Vale lembrar que Elis Regina é ainda mais dura em sua interpretação: troca “seus metais” por “vil metal”.
Ainda, os “rebeldes” questionam a criação da imagem da Elis via inteligência artificial, contracenando com sua filha, Maria Rita.
Inteligência Artificial: está tudo liberado?
Claro que essa é uma questão que, levada ao extremo da criação, é preciso cuidado. É importante saber que precisamos, sim, criar uma ética sobre isso.
E ética, sempre, envolve todos os lados de modo que nenhum saiam prejudicados, tampouco um outro que, a princípio, não foi envolvido no debate.
A saber, um dos argumentos é que a criação audiovisual fique dependente da Inteligência Artificial e usando pessoas famosas, já falecidas, como instrumento de sucesso.
Em princípio, temos duas questões aqui: a primeira é que, com o passar do tempo, se novos seres humanos não atingirem um certo grau de sucesso, novas gerações não terão referência.
Dessa forma, vale pensar em qual será a representatividade da Elis Regina daqui a 70 anos, quando quase todos nós que somos adultos já não estivermos mais aqui?
Já que a Elis se foi há mais de 40 anos, grosso modo, é só pensar no que representa os anos de 1910 para nós: quase nada (aí já é outra canção, do Zeca Baleiro).
Elis com sua filha, é só isso
Outro ponto importante é que a imagem da Elis não foi utilizada de um modo qualquer, mas, sim, contracenando com sua filha, portanto, com apoio da família (claro que, dentro dessa nova ética, pode ser pensada em uma autorização, ou não, da nossa imagem via IA após nossa morte).
Um outro ponto importante é que a publicidade é uma criação, portanto, de livre interpretação.
A peça até pode passar uma nova ideia sobre o significado dos versos do Belchior, no sentido de nos conformarmos em sermos como nossos pais, que é assim mesmo. Eu mesmo tive essa impressão em alguns momentos.
Seja como for, o fato é que precisamos aprender a ler as mensagens porque, no fim, não é isso, mas, sim, o reviver as experiências de infância que tínhamos. Nossa memória afetiva fala muito alto.
Por isso, precisamos aprender a mudar o que precisa ser mudado, mas o que foi bom, pode ser relembrado, relido, refeito (e nunca será igual).
Por exemplo, no filme Férias Frustradas de 2015, o personagem principal quer reviver, com sua família, a experiência que teve com seus pais, visitando o parque de diversões Wally World.
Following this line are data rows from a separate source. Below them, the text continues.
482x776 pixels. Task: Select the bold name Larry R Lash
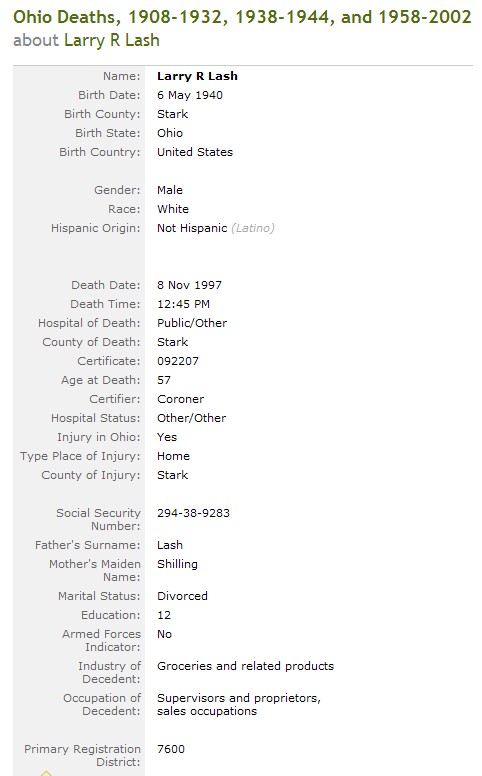click(197, 76)
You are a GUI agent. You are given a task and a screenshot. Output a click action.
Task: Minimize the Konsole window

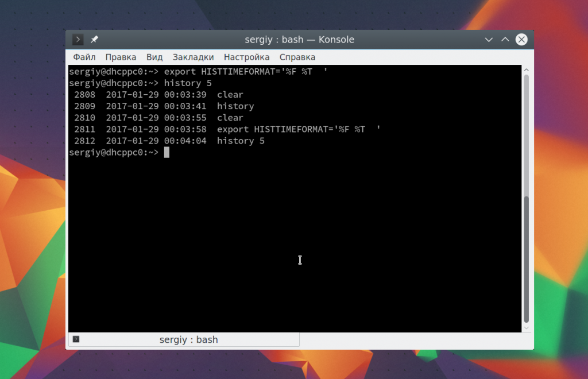pos(489,40)
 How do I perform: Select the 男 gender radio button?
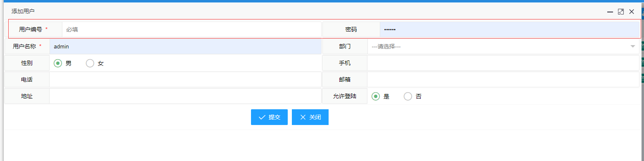[x=58, y=63]
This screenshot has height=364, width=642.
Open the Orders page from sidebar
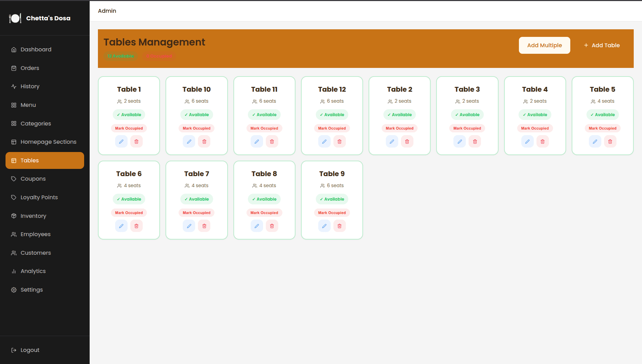click(30, 68)
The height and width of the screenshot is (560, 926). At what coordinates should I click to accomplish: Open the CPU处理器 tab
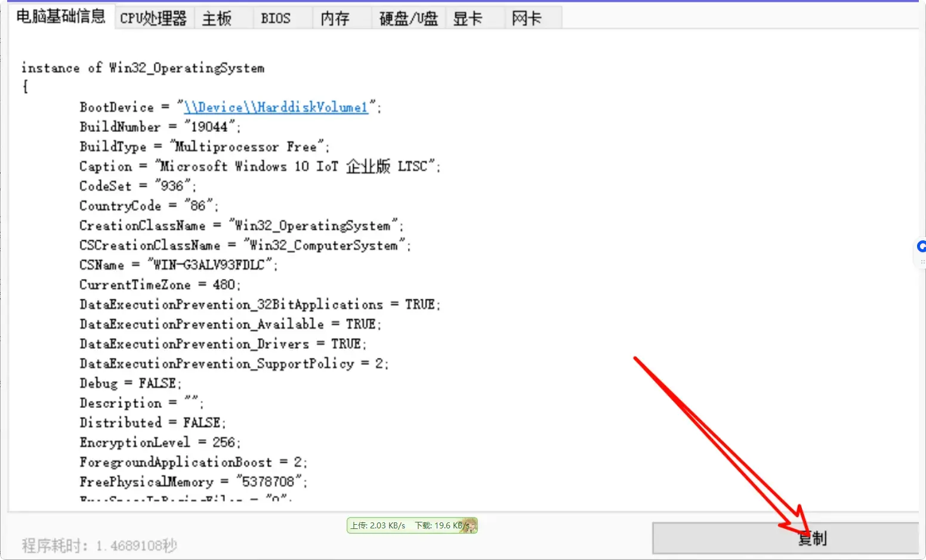click(x=153, y=18)
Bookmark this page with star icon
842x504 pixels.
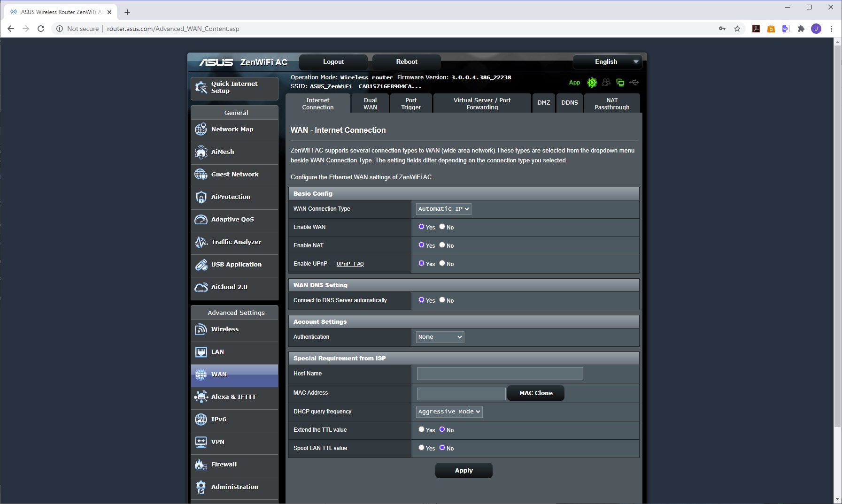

Surpreendentemente, eu mesmo passei por isso. Quis levar minha família a um hotel fazenda, em Serra Negra, por ter tido uma experiencia maravilhosa com minha família, quando tinha 16 anos. E foi muito parecido com o filme. A ida mais recente foi turbulenta.
O fato é que tudo foi muito bem pensado (e está difícil ver isso na publicidade, atualmente).
O presente e o passado
A fim de mostrar esse hiato entre o presente e o passado, Elis aparece na Kombi antiga, Maria Rita na nova Kombi (agora elétrica, ou seja, sem combustível fóssil, de modo a não ser tão como nossos pais – traz a memória afetiva, mas, ao mesmo tempo, a adaptação ao nosso mundo atual, às necessidades ambientais, inclusive), ao som de Como nossos pais, em uma sequência de imagens realmente emocionantes.
E mais: Belchior, autor da canção, não foi esquecido. Aparece em uma camiseta.
Dessa maneira, creio que foi um belo trabalho, com todos os direitos pagos, autorizações concedidas (com exceção da própria Elis, mas lembrando que continuamos ouvindo sua voz original e vendo seus vídeos – será que deveríamos, também?), emoções guardadas trazidas à tona e, claro, a mensagem passada e fixada.
Enfim, a publicidade em um real estado de arte: publiciarte.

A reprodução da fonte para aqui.